Other issues raised in the article included COVID-19 vaccine inaccuracies uttered by the minister, that inexplicable hiatus in alerting the public of neonatal deaths from bacterial infections at the Victoria Jubilee Hospital in 2022 (which denied innumerable mothers their right to be made aware of the situation there during that crisis), the [very expensive] Cornwall Regional Hospital rehabilitation conundrum, the lack of CT and MRI facilities at several of our major, high-volume, public hospitals, our very concerning 21st century maternal death statistics, and queries concerning ventilator access.
Over the years, other horrors have plagued the public health sector.
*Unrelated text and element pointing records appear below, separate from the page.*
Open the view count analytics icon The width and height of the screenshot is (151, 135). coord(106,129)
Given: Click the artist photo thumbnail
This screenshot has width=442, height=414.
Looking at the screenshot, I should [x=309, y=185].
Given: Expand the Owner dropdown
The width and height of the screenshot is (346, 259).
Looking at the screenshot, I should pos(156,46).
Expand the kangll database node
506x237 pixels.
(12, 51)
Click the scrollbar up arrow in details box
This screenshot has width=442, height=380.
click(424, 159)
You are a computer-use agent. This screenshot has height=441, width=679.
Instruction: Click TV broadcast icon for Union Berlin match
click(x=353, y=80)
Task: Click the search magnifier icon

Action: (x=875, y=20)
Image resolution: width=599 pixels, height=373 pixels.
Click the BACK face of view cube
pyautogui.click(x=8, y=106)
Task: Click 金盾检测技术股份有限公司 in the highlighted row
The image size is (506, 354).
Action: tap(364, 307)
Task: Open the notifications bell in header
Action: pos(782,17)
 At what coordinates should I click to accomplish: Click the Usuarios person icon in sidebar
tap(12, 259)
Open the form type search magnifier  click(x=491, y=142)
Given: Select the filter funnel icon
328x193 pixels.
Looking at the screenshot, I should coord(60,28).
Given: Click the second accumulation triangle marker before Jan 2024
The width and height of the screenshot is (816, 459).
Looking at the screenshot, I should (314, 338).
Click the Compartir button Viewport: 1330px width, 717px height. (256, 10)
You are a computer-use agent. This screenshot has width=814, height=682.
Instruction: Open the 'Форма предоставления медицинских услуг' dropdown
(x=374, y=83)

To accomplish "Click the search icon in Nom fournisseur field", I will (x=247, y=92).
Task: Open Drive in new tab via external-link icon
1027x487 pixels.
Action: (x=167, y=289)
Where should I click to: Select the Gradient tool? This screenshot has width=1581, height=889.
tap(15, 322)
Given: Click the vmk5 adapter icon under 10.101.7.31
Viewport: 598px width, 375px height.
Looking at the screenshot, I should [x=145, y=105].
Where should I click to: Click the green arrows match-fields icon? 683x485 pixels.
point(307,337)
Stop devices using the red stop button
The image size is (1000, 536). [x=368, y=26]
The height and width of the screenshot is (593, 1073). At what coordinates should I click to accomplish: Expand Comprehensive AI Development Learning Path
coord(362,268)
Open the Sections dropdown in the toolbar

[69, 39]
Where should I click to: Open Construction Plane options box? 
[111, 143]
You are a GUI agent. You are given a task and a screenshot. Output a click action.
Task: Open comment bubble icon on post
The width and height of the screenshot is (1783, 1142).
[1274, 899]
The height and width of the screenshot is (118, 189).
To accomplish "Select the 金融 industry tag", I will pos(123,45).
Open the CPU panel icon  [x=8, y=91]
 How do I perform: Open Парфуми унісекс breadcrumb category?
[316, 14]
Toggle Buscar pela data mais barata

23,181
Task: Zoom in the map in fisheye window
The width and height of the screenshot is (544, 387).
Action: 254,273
The real tragedy is that, with more accountability and resultant tighter fiscal management/control, some of the existing problems can be remedied. The health of our citizens can be improved and lives can be saved. But, since this is Jamaica where politics allows many things to be easily overlooked and ignored, our people suffer needlessly.
The minister had an online chat of sorts regarding our emergency rooms (ERs). It amounted to an explanation of how they are run and, if many did not know better, it gave the impression that everything was hunky-dory. Here’s the problem. When it comes to serious medical issues, emergency rooms cannot operate in a vacuum. They require significant backup equipment and personnel. If those are not available, people will suffer and some may die.
Further, ERs are the first link in a chain of management procedures. Therefore, when a patient is seen in the ER and needs further care, here is where serious problems arise. Being able to transfer out of the ER is almost as important as being able to be seen in the ER. They are not designed to operate as regular wards; they are not designed to be holding areas. If patients are delayed in the ER, who is responsible for their medical management? People with very serious medical conditions must sometimes sit upright in chairs for days until beds on wards become available. The MOHW needs to address this ongoing problem.
Dr Tufton’s response to criticisms was unhelpful. First, it is the duty of every Opposition to seek out institutional flaws, instances of mismanagement or corruption, and criticise if necessary. Claiming that the Opposition was conjuring up the problems to seek political gain does not address any of the concerning issues and seeks to relegate them to the realm of delusion. Unfortunately for sick people, Dr Tufton only sees the criticism as a trap for him to respond. He views efforts at getting the problems attended to as maligning and discrediting the entire system, including the civil servants!
If opposition members, columnists, commentators, citizens’ groups, or individuals complain or make allegations about how the people’s money is used to run any ministry, it should not be relegated to political mischief or considered as a strategy to displace a ruling party. It must first and foremost be considered as a need to explain and/or correct management malfunctions. It must be viewed as an opportunity to better serve the people of Jamaica.
Deflections and counterpunches will not address the plethora of problems that plague our public healthcare system. In all of this, nothing constructive will be done and our people will continue to suffer horribly and needlessly.